Question

Help with clumpify.sh

0

Entering edit mode

3.0 years ago

tamu.anand ▴ 30

Hi all,

I had a question on clumpify.sh usage

My goal: I am trying to run clumpify.sh as the very 1st step of my RNASeq/WES/WGS pipeline based on these below (as listed by Brian here ) . By doing so, my thinking is that, if I start with clumped reads as Step 1 of the pipeline, the different downstream steps will benefit a lot from the reduced file sizes and possibly speed up the pipeline

Clumpify has no effect on downstream analysis aside from making it faster
If you want to clumpify data for compression, do it as early as possible (e.g. on the raw reads). Then run all downstream processing steps ensuring that read order is maintained

I want to ensure that none of my downstream steps in pipeline are affected in anyways. Hence, I was trying out clumpify.sh and comparing fastp results with and without using clumpify.sh.

Case Study 1

fastp on the original reads (no clumpify pre-processing)

Case Study 2

clumpify.sh in1=R1.fastq.gz in2=R2.fastq.gz out1=clumped_R1.fastq.gz out2=clumped_R2.fastq.gz reorder=p  
followed by fastp on the clumped reads

Observation: When I look at the fastp statistics, there are very minute differences.

Fastp results - Case Study 1

After filtering
total reads:    149.178736 M
total bases:    15.023535 G
Q20 bases:  14.815694 G (98.616568%)
Q30 bases:  14.394220 G (95.811144%)
GC content: 46.186597%
Filtering result
reads passed filters:   149.178736 M (95.630291%)
reads with low quality: 6.227876 M (3.992349%)
reads with too many N:  7.686000 K (0.004927%)
reads too short:    580.978000 K (0.372433%)

Fastp results - Case Study 2

After filtering
total reads:    149.174956 M
total bases:    15.022542 G
Q20 bases:  14.814667 G (98.616246%)
Q30 bases:  14.393230 G (95.810881%)
GC content: 46.186565%
Filtering result
reads passed filters:   149.174956 M (95.627868%)
reads with low quality: 6.228374 M (3.992668%)
reads with too many N:  7.688000 K (0.004928%)
reads too short:    584.258000 K (0.374536%)

The question: Given the above, should there be something I should be worried downstream and/or lookout for given the minute differences I have laid out above.

Thanks in advance.

fastp BBTools clumpify • 2.4k views

ADD COMMENT • link updated 2.4 years ago by Darked89 4.7k • written 3.0 years ago by tamu.anand ▴ 30

1

Entering edit mode

Only reason you would want to use clumpify.sh is if you are interested in removing sequence duplicates in an alignment free manner. Otherwise you are not likely get a lot of benefit from this procedure.
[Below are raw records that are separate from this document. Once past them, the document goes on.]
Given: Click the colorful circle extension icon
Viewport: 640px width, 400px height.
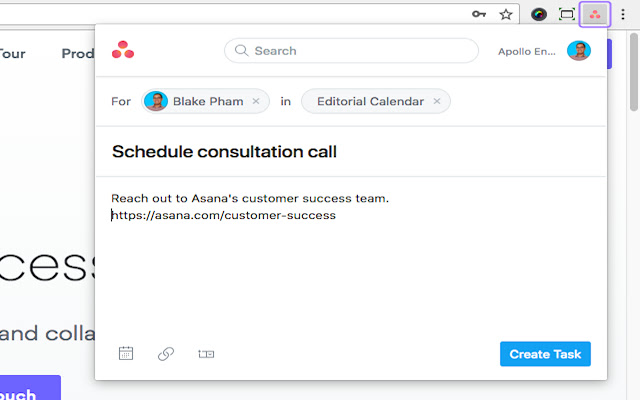Looking at the screenshot, I should pyautogui.click(x=539, y=15).
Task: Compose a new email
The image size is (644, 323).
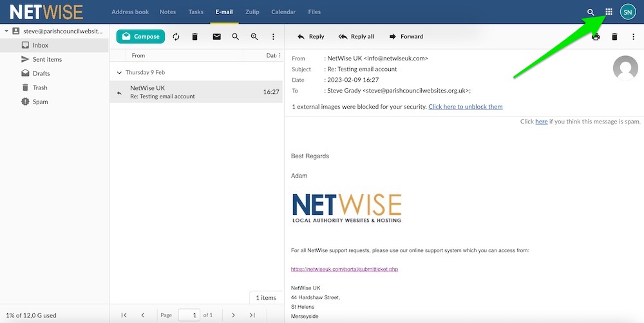Action: [x=140, y=37]
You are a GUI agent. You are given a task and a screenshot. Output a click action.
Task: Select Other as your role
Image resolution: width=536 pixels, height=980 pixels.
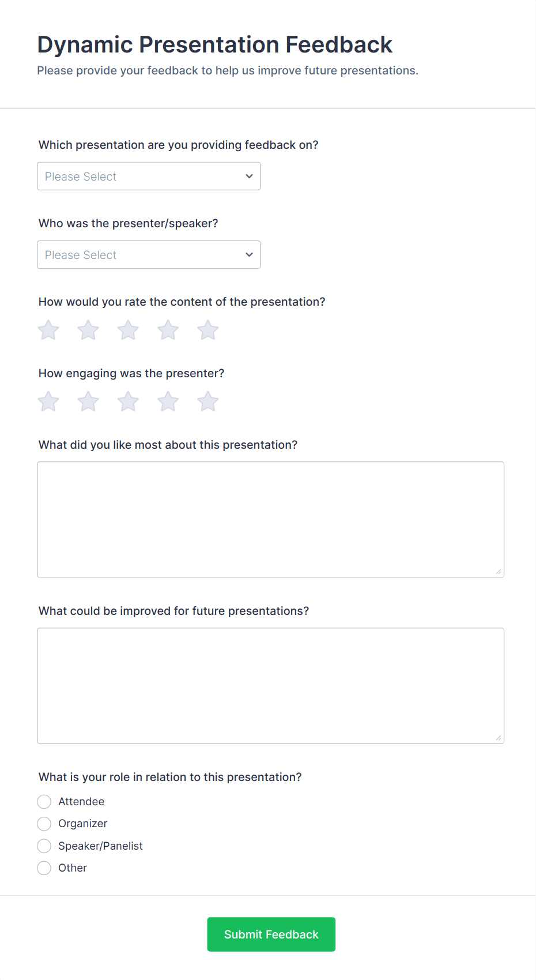tap(44, 868)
ADD REPLY • link 3.0 years ago by GenoMax 153k

0

Entering edit mode

Thanks Brian, GenoMax and ATpoint

ADD REPLY • link 3.0 years ago by tamu.anand ▴ 30

1

Entering edit mode

3.0 years ago

ATpoint 89k

I think you are way overthinking this. Basically, you are first using a tool and investing processing time into better compression but all downstream analysis including fastp and the alignment anyway has to decompress everything all over again because these tools do not work directly on compressed data but on the plain text content. I see no benefit at all in this. It should even slow things down I guess because of the additional time to run that clumpify process. Just do what everyone does, use the fastq files right away. If you want to reduce storage space then consider storing the fastq files as unmapped CRAM.

ADD COMMENT • link 3.0 years ago by ATpoint 89k

score 3 · Accepted Answer · 2022-08-08

If you keep the files decompressed, there is no reason to run Clumpify unless you turn on deduplication or error-correction. However, if you keep the files gzip-compressed, Clumpify will result in much smaller files for RNA-seq, and a side-effect is that they will compress and decompress faster and be more cache-friendly (and thus faster in some applications) since co-located reads will be contiguous.

Clumpify itself takes time so unless you have multiple subsequent steps which are rate-limited by compression or decompression, you won't usually get a net speed benefit. In our preprocessing pipelines we have 5-8 steps, each of which decompresses and compresses the entire intermediate file (to save either network bandwidth or local disk, depending on the node) and ultimately running Clumpify first is a net time saver even when deduplication is disabled; for only a single downstream step, Clumpify would usually be a net time loss - but don't underestimate the cost of memory random access and cache locality. To save long-term storage costs we would Clumpify the output anyway before writing to tape, so it's best to do it as the first step and get the speed benefit in every pipeline stage.

The minor differences in fastp statistics are not due to Clumpify changing the content, because with this command, the only thing that changes is the order of the reads. Rather, fastp is probably subsampling for speed reasons, so it's gathering statistics from a different subset of reads, depending on the order. A more interesting result would be the output of 'time' when used with fastp in each case.